::: Selected passage :::

If you’re bitching about being a low paid doctor, look out you’re likely soon going to be a “not paid” doctor with your skill set falling to a PA, or a janitor with a cell phone.”


Interesting

This certainly did sound like a diss, and it definitely felt directed at me with so many identifiers matching up with my blog.

90 seconds, M.  It just takes 90 seconds for an emotion to pass.  

At least that’s what my Calm app tells me.  I’m still hopeful mindfulness is going to save my mind.

3… 2… 1… Now you’re allowed to pick up your phone and respond.

First word:

“Haha..”

Well, that was unexpected.  So was the rest of my response where I pointed out both the blogger’s and commenter’s valid arguments.  My friend seemed more affronted than I was at this jab at my honour, and maybe even more confused that I was not interested in doing anything about it at this very second.

“I just need some coffee to wake my brain up and then stew on this til lunch, overthink things and then get really mad later,” I offered.

:::

— Parts of the exercise —
a) In the blog excerpt, why did the comment feel aimed at the writer? Answer in one to three sentences.
b) Write out the blog excerpt from "Interesting" up to and including "phone and respond.".
The listing below comes from a different source.

::: Recorded information :::

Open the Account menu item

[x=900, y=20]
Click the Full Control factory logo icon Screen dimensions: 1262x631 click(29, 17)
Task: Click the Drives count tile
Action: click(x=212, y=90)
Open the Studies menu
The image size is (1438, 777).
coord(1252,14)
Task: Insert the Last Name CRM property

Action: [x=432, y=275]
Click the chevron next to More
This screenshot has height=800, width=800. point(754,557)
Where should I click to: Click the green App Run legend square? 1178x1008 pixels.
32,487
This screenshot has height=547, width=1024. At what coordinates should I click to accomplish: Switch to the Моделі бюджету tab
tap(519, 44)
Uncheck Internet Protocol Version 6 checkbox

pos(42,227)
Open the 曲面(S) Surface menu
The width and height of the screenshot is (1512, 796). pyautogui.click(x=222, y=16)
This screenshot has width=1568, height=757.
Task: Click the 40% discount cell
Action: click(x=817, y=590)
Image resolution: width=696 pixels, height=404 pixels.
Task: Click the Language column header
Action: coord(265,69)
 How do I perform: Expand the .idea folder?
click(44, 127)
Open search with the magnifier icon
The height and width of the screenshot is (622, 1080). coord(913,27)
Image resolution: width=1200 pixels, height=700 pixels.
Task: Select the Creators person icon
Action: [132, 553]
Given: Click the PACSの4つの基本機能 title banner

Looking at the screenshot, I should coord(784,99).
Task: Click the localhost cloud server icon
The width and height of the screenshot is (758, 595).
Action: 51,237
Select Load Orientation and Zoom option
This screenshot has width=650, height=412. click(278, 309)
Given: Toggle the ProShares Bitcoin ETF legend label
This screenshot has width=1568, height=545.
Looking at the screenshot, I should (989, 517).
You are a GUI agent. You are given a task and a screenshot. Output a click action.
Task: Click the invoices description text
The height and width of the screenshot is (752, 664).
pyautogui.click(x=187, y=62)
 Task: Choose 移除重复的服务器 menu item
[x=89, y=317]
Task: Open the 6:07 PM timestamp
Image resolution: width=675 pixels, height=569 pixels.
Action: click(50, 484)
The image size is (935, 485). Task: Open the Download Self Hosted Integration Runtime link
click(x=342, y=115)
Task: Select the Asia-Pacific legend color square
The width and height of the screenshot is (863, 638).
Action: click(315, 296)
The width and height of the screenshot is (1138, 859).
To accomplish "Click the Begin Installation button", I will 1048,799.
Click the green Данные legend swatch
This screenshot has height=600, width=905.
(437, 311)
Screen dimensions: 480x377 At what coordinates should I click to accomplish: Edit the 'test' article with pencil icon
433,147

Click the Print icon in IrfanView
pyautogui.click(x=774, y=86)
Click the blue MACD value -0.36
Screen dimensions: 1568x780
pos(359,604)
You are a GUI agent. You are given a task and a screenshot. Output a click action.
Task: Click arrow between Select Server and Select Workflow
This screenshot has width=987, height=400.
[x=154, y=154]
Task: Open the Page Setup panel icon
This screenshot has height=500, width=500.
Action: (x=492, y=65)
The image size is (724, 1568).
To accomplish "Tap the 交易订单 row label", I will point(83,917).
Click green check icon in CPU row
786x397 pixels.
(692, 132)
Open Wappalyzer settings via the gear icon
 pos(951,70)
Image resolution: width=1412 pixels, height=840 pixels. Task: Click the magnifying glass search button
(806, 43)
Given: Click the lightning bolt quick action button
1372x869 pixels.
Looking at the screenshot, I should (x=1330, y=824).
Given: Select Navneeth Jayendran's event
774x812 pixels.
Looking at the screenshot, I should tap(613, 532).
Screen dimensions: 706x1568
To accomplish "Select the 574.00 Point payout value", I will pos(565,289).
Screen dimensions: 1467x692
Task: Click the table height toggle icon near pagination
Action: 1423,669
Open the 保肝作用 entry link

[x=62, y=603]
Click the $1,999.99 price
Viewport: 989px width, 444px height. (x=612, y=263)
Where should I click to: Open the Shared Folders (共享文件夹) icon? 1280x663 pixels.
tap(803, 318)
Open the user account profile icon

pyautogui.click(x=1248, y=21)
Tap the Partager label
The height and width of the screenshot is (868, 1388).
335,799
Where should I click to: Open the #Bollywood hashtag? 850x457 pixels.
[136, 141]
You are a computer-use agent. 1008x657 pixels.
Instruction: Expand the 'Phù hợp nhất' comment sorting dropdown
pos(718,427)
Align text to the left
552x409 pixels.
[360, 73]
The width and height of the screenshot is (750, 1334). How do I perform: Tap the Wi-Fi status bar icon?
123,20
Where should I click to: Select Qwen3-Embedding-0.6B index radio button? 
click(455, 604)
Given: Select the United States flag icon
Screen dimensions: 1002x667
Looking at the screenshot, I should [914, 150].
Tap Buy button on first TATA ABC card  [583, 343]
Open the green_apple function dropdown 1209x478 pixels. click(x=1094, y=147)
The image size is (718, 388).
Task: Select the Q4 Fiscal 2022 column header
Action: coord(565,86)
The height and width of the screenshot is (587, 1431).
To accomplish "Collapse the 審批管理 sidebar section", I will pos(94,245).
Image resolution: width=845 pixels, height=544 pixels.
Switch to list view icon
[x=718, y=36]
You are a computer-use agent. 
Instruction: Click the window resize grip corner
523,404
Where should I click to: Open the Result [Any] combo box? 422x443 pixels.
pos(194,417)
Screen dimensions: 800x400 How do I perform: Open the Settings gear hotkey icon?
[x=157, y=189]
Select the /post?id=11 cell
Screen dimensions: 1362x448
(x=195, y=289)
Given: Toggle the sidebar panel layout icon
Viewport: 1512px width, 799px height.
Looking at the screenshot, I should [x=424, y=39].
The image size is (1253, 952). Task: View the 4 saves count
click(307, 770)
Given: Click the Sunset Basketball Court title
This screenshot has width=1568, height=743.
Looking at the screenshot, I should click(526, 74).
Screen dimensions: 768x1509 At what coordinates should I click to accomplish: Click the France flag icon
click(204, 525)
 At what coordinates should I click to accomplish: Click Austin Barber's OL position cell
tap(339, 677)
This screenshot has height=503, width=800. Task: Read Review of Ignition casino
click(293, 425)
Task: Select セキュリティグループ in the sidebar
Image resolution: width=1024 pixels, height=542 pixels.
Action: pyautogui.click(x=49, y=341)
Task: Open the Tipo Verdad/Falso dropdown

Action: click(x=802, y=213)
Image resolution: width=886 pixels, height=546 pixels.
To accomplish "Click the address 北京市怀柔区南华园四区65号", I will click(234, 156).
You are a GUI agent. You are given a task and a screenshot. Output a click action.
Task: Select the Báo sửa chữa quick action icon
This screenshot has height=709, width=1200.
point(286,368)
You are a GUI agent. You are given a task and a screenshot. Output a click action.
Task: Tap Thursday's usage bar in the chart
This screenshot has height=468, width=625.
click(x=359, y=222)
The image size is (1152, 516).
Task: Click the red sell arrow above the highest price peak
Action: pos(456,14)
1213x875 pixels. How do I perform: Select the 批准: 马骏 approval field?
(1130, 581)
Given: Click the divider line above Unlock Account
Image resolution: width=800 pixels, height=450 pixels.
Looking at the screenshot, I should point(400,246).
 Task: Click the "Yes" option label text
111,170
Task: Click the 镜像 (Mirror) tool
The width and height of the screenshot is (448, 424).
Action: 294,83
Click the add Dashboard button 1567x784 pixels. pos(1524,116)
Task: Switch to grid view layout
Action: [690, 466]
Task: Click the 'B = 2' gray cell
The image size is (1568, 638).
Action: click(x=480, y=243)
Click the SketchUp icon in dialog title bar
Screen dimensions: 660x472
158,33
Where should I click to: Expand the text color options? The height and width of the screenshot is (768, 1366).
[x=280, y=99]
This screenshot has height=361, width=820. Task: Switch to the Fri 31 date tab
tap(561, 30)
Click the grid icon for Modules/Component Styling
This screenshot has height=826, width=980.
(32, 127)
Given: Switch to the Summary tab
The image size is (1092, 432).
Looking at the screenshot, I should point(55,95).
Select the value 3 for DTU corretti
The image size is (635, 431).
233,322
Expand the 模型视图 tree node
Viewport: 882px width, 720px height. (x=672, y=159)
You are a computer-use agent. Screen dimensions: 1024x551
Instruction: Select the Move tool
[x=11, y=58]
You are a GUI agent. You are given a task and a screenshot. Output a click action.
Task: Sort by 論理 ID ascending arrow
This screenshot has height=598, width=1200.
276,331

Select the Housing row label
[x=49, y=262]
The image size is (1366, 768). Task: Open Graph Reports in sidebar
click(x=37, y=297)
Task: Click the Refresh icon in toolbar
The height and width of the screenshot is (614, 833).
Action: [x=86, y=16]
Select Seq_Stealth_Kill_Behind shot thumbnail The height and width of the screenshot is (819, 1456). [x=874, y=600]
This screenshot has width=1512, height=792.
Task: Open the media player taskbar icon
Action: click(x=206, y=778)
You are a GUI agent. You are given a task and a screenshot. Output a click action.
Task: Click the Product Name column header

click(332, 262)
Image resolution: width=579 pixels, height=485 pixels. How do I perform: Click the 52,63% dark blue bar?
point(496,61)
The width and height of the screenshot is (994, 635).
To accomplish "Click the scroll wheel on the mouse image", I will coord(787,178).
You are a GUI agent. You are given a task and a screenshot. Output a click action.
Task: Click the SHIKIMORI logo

:::

— Answers to each task —
a) It felt aimed at the writer because so many identifiers in it matched up with the writer's blog.

b)
Interesting

This certainly did sound like a diss, and it definitely felt directed at me with so many identifiers matching up with my blog.

90 seconds, M.  It just takes 90 seconds for an emotion to pass.  

At least that’s what my Calm app tells me.  I’m still hopeful mindfulness is going to save my mind.

3… 2… 1… Now you’re allowed to pick up your phone and respond.